====== Entries provided ======
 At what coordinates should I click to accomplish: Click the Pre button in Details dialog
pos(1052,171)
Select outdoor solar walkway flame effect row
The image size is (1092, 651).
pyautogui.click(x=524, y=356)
======
*Task*
I'd like the entries above reproduced in full, exactly as they stand.

*Output below*
 At what coordinates should I click to accomplish: Click the Pre button in Details dialog
pos(1052,171)
Select outdoor solar walkway flame effect row
The image size is (1092, 651).
pyautogui.click(x=524, y=356)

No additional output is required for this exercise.